Records supplied

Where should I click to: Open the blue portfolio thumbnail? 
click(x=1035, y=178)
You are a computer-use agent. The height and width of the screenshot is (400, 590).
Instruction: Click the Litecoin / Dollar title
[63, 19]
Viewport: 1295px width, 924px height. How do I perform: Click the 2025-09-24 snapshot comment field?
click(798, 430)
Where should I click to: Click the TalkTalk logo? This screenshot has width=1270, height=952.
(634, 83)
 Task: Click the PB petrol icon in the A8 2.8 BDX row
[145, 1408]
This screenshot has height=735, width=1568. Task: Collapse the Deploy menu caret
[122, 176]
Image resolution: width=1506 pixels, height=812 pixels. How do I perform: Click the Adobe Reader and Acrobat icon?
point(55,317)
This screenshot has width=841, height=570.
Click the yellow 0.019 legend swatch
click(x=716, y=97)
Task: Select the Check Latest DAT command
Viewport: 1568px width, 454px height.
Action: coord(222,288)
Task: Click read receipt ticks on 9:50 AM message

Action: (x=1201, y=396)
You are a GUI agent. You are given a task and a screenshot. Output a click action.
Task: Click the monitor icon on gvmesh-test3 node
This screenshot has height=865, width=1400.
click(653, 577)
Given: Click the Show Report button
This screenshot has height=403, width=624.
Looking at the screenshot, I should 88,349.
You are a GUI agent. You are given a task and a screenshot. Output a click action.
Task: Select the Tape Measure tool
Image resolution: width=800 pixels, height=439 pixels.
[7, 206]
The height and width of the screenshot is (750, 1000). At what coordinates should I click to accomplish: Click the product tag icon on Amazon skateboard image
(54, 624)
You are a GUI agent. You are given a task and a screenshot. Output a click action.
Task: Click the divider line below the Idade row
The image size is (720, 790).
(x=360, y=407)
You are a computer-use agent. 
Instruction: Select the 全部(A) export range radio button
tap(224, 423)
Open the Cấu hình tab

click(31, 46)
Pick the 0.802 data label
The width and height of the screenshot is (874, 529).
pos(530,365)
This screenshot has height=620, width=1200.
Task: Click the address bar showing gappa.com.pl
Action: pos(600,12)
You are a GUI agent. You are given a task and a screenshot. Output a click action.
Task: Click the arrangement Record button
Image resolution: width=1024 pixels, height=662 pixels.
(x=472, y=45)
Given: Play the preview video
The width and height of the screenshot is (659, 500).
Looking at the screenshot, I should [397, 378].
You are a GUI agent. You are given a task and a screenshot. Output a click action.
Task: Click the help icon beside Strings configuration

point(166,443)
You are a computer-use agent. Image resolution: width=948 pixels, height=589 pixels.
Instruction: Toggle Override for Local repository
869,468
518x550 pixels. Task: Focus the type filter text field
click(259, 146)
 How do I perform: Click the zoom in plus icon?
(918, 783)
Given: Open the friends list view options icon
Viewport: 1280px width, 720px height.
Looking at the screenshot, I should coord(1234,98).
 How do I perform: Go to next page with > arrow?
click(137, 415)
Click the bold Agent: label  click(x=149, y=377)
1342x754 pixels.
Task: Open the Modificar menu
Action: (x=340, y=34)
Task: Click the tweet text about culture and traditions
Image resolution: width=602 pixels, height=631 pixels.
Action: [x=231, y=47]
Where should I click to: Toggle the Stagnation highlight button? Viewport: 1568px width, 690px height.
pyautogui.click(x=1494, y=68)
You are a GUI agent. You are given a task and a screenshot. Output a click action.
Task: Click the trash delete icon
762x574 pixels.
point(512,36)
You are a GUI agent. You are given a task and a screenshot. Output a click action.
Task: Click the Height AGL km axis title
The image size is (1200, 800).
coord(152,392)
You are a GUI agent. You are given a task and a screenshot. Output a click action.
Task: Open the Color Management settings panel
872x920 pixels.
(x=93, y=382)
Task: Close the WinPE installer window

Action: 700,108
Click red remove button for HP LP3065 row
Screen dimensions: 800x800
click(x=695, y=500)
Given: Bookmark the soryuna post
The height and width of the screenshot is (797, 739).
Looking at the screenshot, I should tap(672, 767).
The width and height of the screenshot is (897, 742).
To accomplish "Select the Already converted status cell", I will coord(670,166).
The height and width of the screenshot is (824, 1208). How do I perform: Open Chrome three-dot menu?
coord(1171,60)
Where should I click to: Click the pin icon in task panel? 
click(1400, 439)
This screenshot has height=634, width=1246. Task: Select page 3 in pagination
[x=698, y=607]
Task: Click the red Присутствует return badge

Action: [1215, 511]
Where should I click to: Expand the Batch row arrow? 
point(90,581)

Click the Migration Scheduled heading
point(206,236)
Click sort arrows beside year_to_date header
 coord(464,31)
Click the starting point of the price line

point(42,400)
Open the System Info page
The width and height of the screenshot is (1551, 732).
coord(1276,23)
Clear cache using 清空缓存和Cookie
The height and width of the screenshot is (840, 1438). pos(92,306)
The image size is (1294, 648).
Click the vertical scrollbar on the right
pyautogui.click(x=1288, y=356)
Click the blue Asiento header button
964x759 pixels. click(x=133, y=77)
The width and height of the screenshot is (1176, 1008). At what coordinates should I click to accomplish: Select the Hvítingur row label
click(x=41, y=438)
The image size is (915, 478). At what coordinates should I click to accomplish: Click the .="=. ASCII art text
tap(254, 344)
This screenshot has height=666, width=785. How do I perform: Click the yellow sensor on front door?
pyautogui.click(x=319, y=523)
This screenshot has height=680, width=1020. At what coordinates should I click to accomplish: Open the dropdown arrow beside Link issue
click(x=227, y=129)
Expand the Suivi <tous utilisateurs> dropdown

How to complete this task
Would you reproduce the material above exactly as it reads?

Finished task
Where should I click to: Open the blue portfolio thumbnail? 
click(x=1035, y=178)
You are a computer-use agent. The height and width of the screenshot is (400, 590).
Instruction: Click the Litecoin / Dollar title
[63, 19]
Viewport: 1295px width, 924px height. How do I perform: Click the 2025-09-24 snapshot comment field?
click(798, 430)
Where should I click to: Click the TalkTalk logo? This screenshot has width=1270, height=952.
(634, 83)
 Task: Click the PB petrol icon in the A8 2.8 BDX row
[145, 1408]
This screenshot has height=735, width=1568. Task: Collapse the Deploy menu caret
[122, 176]
Image resolution: width=1506 pixels, height=812 pixels. How do I perform: Click the Adobe Reader and Acrobat icon?
point(55,317)
This screenshot has width=841, height=570.
Click the yellow 0.019 legend swatch
click(x=716, y=97)
Task: Select the Check Latest DAT command
Viewport: 1568px width, 454px height.
Action: coord(222,288)
Task: Click read receipt ticks on 9:50 AM message

Action: (x=1201, y=396)
You are a GUI agent. You are given a task and a screenshot. Output a click action.
Task: Click the monitor icon on gvmesh-test3 node
This screenshot has height=865, width=1400.
click(653, 577)
Given: Click the Show Report button
This screenshot has height=403, width=624.
Looking at the screenshot, I should 88,349.
You are a GUI agent. You are given a task and a screenshot. Output a click action.
Task: Select the Tape Measure tool
Image resolution: width=800 pixels, height=439 pixels.
[7, 206]
The height and width of the screenshot is (750, 1000). At what coordinates should I click to accomplish: Click the product tag icon on Amazon skateboard image
(54, 624)
You are a GUI agent. You are given a task and a screenshot. Output a click action.
Task: Click the divider line below the Idade row
The image size is (720, 790).
(x=360, y=407)
You are a computer-use agent. 
Instruction: Select the 全部(A) export range radio button
tap(224, 423)
Open the Cấu hình tab

click(31, 46)
Pick the 0.802 data label
The width and height of the screenshot is (874, 529).
pos(530,365)
This screenshot has height=620, width=1200.
Task: Click the address bar showing gappa.com.pl
Action: pos(600,12)
You are a GUI agent. You are given a task and a screenshot. Output a click action.
Task: Click the arrangement Record button
Image resolution: width=1024 pixels, height=662 pixels.
(x=472, y=45)
Given: Play the preview video
The width and height of the screenshot is (659, 500).
Looking at the screenshot, I should [397, 378].
You are a GUI agent. You are given a task and a screenshot. Output a click action.
Task: Click the help icon beside Strings configuration

point(166,443)
You are a computer-use agent. Image resolution: width=948 pixels, height=589 pixels.
Instruction: Toggle Override for Local repository
869,468
518x550 pixels. Task: Focus the type filter text field
click(259, 146)
 How do I perform: Click the zoom in plus icon?
(918, 783)
Given: Open the friends list view options icon
Viewport: 1280px width, 720px height.
Looking at the screenshot, I should coord(1234,98).
 How do I perform: Go to next page with > arrow?
click(137, 415)
Click the bold Agent: label  click(x=149, y=377)
1342x754 pixels.
Task: Open the Modificar menu
Action: (x=340, y=34)
Task: Click the tweet text about culture and traditions
Image resolution: width=602 pixels, height=631 pixels.
Action: [x=231, y=47]
Where should I click to: Toggle the Stagnation highlight button? Viewport: 1568px width, 690px height.
pyautogui.click(x=1494, y=68)
You are a GUI agent. You are given a task and a screenshot. Output a click action.
Task: Click the trash delete icon
762x574 pixels.
point(512,36)
You are a GUI agent. You are given a task and a screenshot. Output a click action.
Task: Click the Height AGL km axis title
The image size is (1200, 800).
coord(152,392)
You are a GUI agent. You are given a task and a screenshot. Output a click action.
Task: Open the Color Management settings panel
872x920 pixels.
(x=93, y=382)
Task: Close the WinPE installer window

Action: 700,108
Click red remove button for HP LP3065 row
Screen dimensions: 800x800
click(x=695, y=500)
Given: Bookmark the soryuna post
The height and width of the screenshot is (797, 739).
Looking at the screenshot, I should tap(672, 767).
The width and height of the screenshot is (897, 742).
To accomplish "Select the Already converted status cell", I will coord(670,166).
The height and width of the screenshot is (824, 1208). How do I perform: Open Chrome three-dot menu?
coord(1171,60)
Where should I click to: Click the pin icon in task panel? 
click(1400, 439)
This screenshot has height=634, width=1246. Task: Select page 3 in pagination
[x=698, y=607]
Task: Click the red Присутствует return badge

Action: [1215, 511]
Where should I click to: Expand the Batch row arrow? 
point(90,581)

Click the Migration Scheduled heading
point(206,236)
Click sort arrows beside year_to_date header
 coord(464,31)
Click the starting point of the price line

point(42,400)
Open the System Info page
The width and height of the screenshot is (1551, 732).
coord(1276,23)
Clear cache using 清空缓存和Cookie
The height and width of the screenshot is (840, 1438). pos(92,306)
The image size is (1294, 648).
Click the vertical scrollbar on the right
pyautogui.click(x=1288, y=356)
Click the blue Asiento header button
964x759 pixels. click(x=133, y=77)
The width and height of the screenshot is (1176, 1008). At what coordinates should I click to accomplish: Select the Hvítingur row label
click(x=41, y=438)
The image size is (915, 478). At what coordinates should I click to accomplish: Click the .="=. ASCII art text
tap(254, 344)
This screenshot has height=666, width=785. How do I perform: Click the yellow sensor on front door?
pyautogui.click(x=319, y=523)
This screenshot has height=680, width=1020. At what coordinates should I click to accomplish: Open the dropdown arrow beside Link issue
click(x=227, y=129)
Expand the Suivi <tous utilisateurs> dropdown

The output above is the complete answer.